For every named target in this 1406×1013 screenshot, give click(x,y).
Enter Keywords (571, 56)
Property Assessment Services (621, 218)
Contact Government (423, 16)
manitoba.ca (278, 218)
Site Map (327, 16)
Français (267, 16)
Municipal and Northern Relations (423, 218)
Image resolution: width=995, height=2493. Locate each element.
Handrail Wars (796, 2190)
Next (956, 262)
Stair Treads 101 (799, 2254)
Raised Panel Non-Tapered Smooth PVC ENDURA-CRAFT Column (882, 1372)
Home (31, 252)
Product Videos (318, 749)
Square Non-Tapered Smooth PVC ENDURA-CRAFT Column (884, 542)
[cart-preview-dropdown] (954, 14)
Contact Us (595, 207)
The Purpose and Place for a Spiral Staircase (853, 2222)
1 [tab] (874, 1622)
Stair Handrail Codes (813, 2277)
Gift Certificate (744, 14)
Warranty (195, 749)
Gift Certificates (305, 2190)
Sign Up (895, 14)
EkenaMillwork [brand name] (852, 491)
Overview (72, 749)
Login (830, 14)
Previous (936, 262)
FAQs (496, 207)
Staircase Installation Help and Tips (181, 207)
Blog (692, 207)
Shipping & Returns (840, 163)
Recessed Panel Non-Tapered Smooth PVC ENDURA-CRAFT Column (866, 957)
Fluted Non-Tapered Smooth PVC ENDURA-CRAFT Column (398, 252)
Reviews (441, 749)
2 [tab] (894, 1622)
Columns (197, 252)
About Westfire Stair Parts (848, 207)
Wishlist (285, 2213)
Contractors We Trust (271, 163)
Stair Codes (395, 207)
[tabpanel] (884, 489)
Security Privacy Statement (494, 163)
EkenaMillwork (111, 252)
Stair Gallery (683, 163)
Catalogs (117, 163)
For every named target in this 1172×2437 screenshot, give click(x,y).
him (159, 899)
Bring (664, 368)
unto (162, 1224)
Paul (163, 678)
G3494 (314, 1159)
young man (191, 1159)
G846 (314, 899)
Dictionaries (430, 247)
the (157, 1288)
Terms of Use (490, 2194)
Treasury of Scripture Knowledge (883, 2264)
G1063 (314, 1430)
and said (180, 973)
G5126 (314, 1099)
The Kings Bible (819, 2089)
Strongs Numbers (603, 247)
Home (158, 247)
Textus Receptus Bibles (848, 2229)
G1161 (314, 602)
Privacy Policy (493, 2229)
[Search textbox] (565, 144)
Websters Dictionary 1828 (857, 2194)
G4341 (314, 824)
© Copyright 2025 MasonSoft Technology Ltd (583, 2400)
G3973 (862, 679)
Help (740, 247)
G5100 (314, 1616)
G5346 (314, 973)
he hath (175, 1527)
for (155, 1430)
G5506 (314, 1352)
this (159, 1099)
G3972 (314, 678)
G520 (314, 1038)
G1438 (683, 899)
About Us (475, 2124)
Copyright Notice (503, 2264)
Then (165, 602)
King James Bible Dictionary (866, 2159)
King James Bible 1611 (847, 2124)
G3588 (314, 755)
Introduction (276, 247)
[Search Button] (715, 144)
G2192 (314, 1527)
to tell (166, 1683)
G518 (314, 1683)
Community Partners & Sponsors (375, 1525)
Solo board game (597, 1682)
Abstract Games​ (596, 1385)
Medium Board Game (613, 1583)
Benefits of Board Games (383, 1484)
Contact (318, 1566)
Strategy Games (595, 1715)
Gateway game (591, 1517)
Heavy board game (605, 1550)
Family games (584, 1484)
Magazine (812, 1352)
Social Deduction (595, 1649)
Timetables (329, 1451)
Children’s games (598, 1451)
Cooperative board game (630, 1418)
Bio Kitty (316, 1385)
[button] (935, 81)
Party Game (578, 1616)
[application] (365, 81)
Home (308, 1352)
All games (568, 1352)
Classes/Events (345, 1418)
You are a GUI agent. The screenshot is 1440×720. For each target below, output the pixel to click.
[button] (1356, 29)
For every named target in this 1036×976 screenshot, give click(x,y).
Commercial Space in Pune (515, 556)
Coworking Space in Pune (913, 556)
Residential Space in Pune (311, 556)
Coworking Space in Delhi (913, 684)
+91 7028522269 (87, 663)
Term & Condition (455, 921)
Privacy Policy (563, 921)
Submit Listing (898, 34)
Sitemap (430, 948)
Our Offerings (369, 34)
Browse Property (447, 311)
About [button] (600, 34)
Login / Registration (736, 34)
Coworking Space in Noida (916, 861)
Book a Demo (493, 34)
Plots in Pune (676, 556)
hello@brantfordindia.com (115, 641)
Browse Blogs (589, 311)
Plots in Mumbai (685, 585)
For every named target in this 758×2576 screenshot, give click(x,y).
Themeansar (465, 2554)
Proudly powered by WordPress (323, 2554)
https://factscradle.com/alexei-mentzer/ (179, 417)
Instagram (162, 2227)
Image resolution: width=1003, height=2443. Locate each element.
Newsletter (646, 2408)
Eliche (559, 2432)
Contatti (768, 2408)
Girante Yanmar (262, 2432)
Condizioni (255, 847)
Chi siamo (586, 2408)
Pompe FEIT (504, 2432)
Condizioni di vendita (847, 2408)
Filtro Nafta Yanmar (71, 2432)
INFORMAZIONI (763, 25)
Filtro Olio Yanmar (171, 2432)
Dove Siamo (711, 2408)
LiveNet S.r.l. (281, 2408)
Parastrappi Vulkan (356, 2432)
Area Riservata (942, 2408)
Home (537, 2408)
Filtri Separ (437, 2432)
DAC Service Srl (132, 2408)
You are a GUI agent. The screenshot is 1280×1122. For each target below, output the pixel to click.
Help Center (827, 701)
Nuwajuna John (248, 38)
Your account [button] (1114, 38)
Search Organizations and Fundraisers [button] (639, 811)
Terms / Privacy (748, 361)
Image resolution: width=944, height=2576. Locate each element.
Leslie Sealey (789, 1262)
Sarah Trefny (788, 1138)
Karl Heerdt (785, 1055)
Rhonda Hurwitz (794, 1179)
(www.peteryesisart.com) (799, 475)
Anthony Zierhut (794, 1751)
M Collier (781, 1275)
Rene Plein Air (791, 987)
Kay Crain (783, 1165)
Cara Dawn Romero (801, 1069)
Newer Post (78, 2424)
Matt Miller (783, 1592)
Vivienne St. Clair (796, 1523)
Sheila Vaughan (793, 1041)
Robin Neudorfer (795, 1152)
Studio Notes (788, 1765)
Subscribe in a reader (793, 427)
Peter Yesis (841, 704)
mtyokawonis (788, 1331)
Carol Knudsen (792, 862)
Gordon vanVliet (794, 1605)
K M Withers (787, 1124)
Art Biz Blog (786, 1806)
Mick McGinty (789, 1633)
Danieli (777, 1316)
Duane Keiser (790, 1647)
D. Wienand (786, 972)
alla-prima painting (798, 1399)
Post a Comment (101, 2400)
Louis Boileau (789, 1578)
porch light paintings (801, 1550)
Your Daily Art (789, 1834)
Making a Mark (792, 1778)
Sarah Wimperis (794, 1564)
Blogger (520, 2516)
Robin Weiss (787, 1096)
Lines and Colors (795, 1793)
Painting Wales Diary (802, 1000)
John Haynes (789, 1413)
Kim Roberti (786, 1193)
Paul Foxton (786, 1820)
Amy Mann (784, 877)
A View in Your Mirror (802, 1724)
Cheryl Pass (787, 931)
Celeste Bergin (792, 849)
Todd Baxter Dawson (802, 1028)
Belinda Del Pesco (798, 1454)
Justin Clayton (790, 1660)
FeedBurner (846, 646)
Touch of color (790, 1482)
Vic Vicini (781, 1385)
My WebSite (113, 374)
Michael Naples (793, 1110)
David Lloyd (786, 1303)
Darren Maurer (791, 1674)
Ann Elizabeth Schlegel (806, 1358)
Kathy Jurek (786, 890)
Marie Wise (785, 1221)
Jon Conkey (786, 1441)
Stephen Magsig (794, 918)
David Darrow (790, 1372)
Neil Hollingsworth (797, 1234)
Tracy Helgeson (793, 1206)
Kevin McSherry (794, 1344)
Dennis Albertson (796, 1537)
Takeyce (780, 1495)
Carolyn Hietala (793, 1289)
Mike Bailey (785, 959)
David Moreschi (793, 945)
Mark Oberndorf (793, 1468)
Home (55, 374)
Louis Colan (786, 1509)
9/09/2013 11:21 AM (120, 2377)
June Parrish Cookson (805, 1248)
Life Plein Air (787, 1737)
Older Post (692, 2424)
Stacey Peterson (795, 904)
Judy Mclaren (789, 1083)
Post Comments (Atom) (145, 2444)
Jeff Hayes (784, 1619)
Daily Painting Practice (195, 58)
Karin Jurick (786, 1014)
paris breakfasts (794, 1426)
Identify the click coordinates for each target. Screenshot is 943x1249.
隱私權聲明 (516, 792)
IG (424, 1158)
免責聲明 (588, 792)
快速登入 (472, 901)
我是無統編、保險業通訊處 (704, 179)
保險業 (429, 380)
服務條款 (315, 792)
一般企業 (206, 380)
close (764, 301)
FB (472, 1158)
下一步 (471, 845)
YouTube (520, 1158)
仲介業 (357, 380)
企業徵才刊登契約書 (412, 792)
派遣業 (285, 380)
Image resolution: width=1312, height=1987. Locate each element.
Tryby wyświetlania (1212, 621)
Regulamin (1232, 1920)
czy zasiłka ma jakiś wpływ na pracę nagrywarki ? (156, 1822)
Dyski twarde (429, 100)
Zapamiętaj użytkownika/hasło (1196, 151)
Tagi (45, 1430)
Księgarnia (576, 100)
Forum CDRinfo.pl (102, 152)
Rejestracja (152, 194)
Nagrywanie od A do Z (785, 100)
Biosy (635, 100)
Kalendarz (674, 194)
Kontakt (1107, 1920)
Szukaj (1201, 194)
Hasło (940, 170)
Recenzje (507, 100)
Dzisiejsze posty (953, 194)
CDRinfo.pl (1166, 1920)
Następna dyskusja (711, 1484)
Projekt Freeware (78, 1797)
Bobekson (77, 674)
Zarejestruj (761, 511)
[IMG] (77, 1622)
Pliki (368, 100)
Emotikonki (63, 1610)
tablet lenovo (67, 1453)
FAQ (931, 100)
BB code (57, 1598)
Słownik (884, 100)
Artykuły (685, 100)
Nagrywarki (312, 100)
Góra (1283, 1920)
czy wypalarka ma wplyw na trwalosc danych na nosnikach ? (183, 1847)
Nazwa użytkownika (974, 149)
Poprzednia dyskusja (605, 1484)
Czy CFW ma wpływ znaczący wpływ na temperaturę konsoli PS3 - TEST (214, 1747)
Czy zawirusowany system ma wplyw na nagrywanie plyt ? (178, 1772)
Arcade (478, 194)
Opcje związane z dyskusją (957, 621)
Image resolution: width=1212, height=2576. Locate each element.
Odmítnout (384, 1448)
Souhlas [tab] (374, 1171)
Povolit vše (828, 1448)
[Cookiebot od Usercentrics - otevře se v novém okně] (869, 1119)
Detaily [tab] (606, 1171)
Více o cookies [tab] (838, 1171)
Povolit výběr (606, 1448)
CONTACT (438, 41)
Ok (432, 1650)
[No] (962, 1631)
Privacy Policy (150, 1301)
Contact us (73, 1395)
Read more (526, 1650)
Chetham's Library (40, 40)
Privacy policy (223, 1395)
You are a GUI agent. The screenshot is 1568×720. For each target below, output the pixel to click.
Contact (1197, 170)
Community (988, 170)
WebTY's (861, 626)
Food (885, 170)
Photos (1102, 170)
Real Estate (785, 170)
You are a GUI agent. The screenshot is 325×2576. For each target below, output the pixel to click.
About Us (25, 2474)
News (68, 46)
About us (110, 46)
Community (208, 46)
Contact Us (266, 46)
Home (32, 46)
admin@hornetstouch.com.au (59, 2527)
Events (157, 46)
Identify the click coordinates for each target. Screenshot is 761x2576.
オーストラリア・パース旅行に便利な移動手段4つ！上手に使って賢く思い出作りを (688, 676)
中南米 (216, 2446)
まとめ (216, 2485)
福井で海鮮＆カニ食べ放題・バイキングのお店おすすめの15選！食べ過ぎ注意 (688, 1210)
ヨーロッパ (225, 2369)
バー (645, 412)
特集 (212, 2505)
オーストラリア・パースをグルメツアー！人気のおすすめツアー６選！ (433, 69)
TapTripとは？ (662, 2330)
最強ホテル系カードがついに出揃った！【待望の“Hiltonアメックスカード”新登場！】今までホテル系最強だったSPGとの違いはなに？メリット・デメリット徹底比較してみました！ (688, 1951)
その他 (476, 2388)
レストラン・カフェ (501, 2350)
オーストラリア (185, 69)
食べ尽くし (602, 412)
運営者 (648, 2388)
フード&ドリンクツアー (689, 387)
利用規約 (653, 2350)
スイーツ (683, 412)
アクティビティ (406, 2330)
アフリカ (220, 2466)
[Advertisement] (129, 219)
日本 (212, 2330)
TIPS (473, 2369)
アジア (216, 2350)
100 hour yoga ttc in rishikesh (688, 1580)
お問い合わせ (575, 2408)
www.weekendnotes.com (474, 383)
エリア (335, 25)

» **What is being asked**
Reproduce every line from the start of the entries down to the line containing "the (157, 1288)", including the requests, and add -60 to each coordinate in the answers.

» **Correct answer**
For every named target in this 1406×1013 screenshot, give click(x,y).
Enter Keywords (511, -4)
Property Assessment Services (561, 158)
Contact Government (363, -44)
manitoba.ca (218, 158)
Site Map (267, -44)
Français (207, -44)
Municipal and Northern Relations (363, 158)
Image resolution: width=995, height=2493. Locate each element.
Handrail Wars (736, 2130)
Next (896, 202)
Stair Treads 101 (739, 2194)
Raised Panel Non-Tapered Smooth PVC ENDURA-CRAFT Column (822, 1312)
Home (-29, 192)
Product Videos (258, 689)
Square Non-Tapered Smooth PVC ENDURA-CRAFT Column (824, 482)
[cart-preview-dropdown] (894, -46)
Contact Us (535, 147)
The Purpose and Place for a Spiral Staircase (793, 2162)
1 [tab] (814, 1562)
Stair Handrail Codes (753, 2217)
Gift Certificate (684, -46)
Warranty (135, 689)
Gift Certificates (245, 2130)
Sign Up (835, -46)
EkenaMillwork [brand name] (792, 431)
Overview (12, 689)
Login (770, -46)
Previous (876, 202)
FAQs (436, 147)
Staircase Installation Help and Tips (121, 147)
Blog (632, 147)
Shipping & Returns (780, 103)
Recessed Panel Non-Tapered Smooth PVC ENDURA-CRAFT Column (806, 897)
Fluted Non-Tapered Smooth PVC ENDURA-CRAFT Column (338, 192)
Reviews (381, 689)
2 [tab] (834, 1562)
Columns (137, 192)
About Westfire Stair Parts (788, 147)
Wishlist (225, 2153)
Contractors We Trust (211, 103)
Stair Codes (335, 147)
[tabpanel] (824, 429)
Security Privacy Statement (434, 103)
EkenaMillwork (51, 192)
Stair Gallery (623, 103)
Catalogs (57, 103)
For every named target in this 1172×2437 screenshot, give click(x,y).
him (99, 839)
Bring (604, 308)
unto (102, 1164)
Paul (103, 618)
G3494 (254, 1099)
young man (131, 1099)
G846 (254, 839)
Dictionaries (370, 187)
the (97, 1228)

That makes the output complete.